:: Extracted material ::

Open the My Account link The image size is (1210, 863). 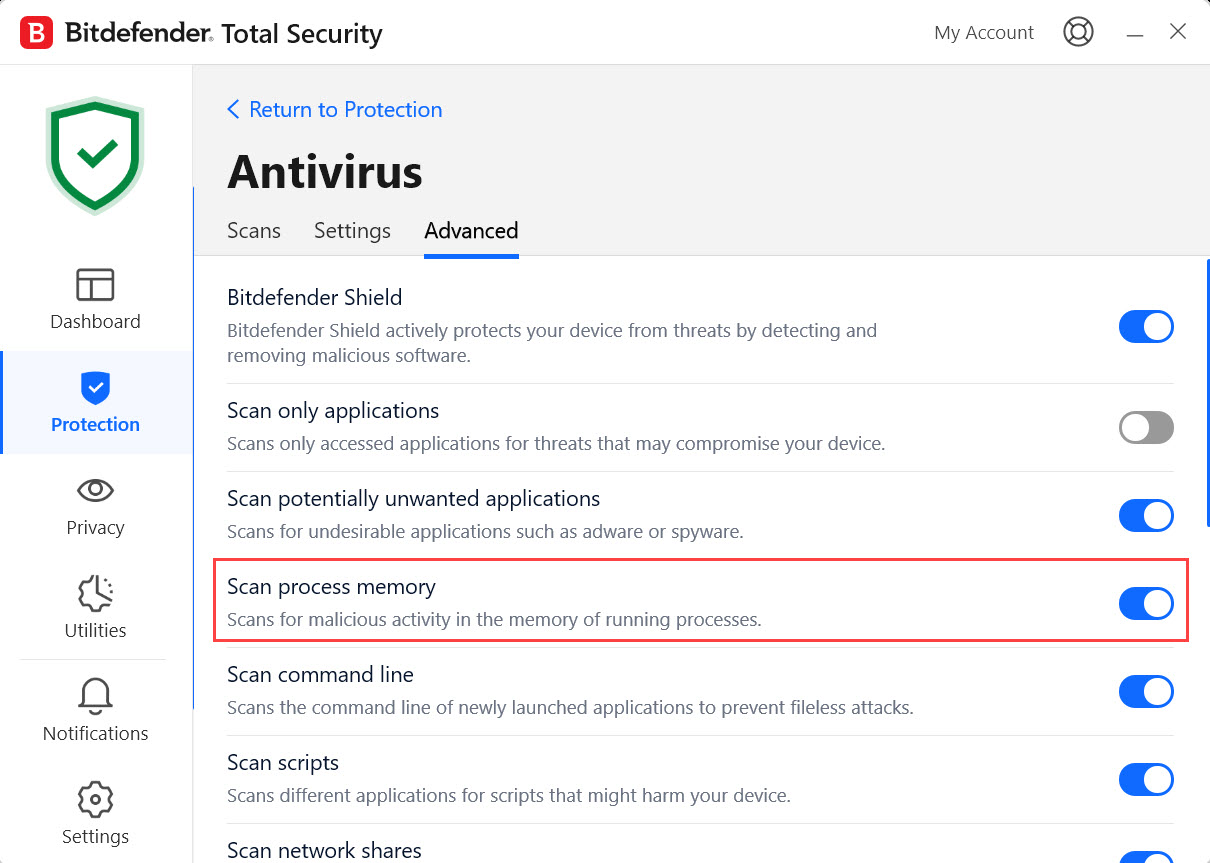point(983,33)
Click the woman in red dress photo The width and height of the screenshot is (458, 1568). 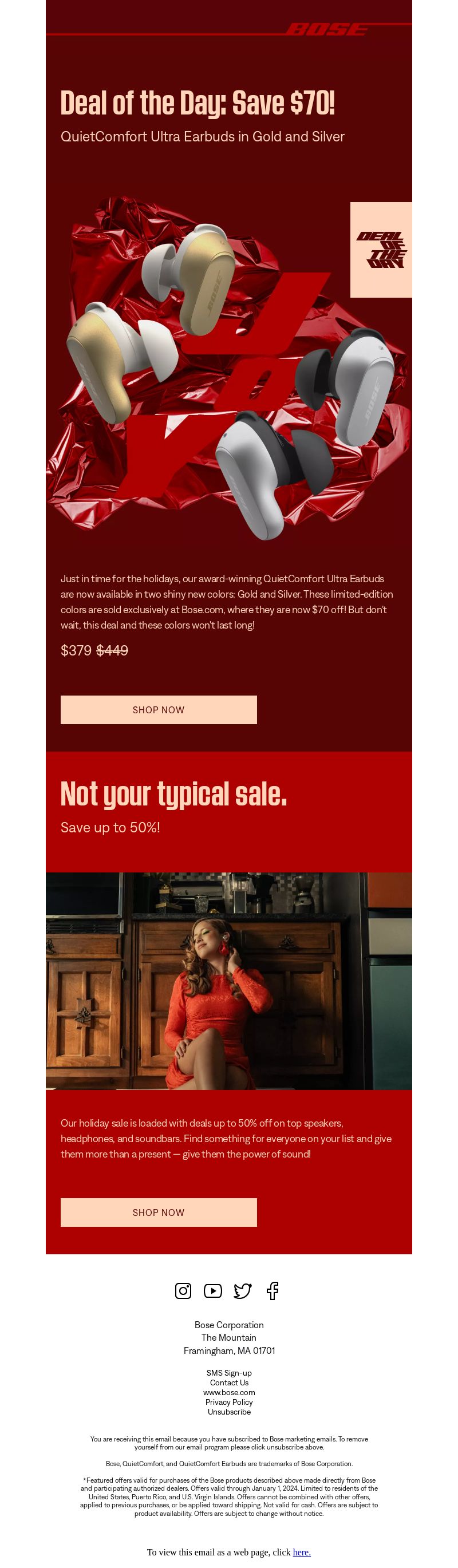[229, 981]
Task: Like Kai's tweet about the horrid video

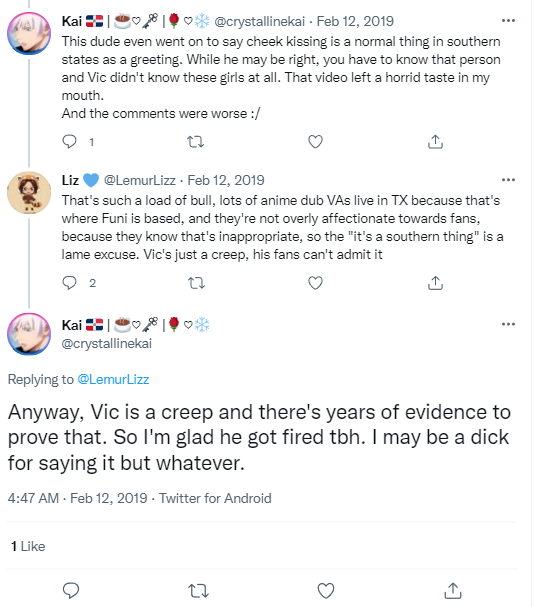Action: (315, 142)
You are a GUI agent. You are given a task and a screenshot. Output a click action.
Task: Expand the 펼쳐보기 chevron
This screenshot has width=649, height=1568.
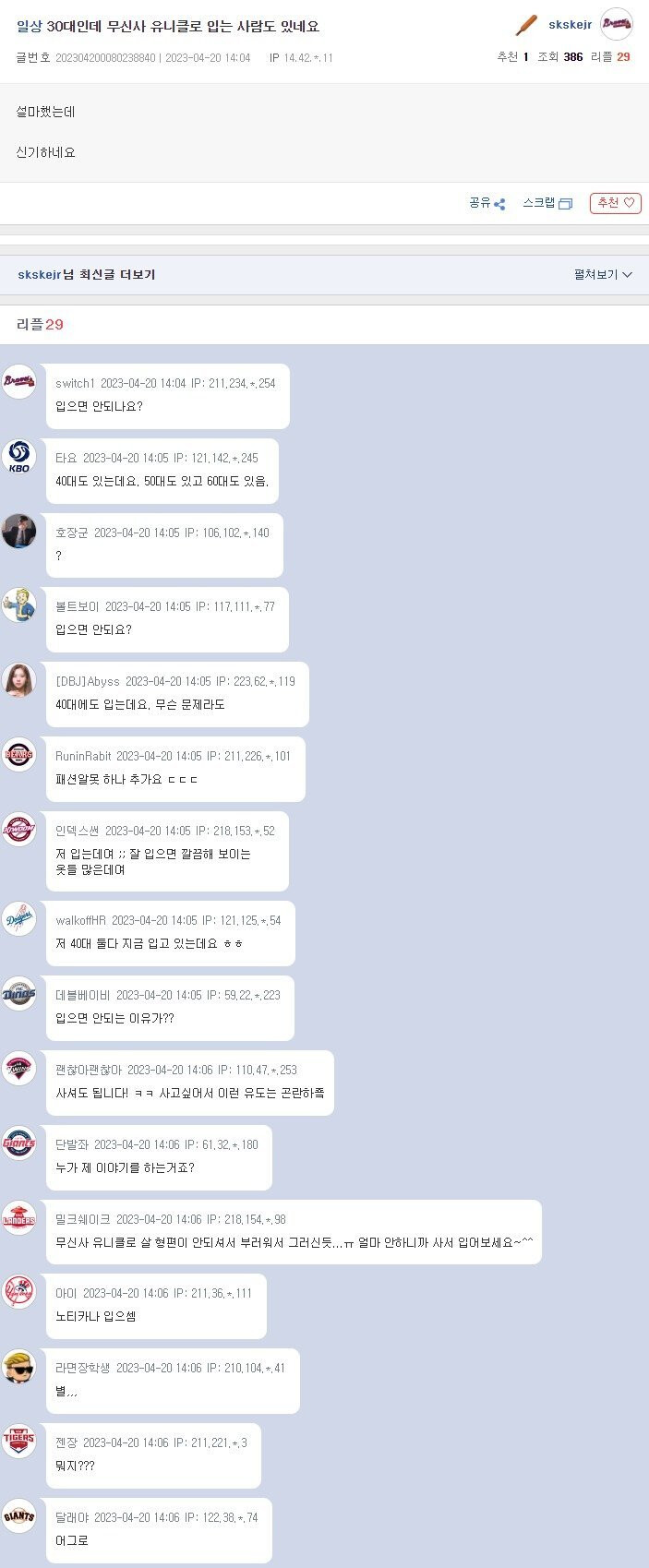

:::

_To do_
Repeat the line containing "Task: Like Kai's tweet about the horrid video" and every line after it up to the end of the material above, exactly as they stand, minus the pictures.

_Exercise output_
Task: Like Kai's tweet about the horrid video

Action: (315, 142)
You are a GUI agent. You are given a task and a screenshot. Output a click action.
Task: Expand the 펼쳐보기 chevron
This screenshot has width=649, height=1568.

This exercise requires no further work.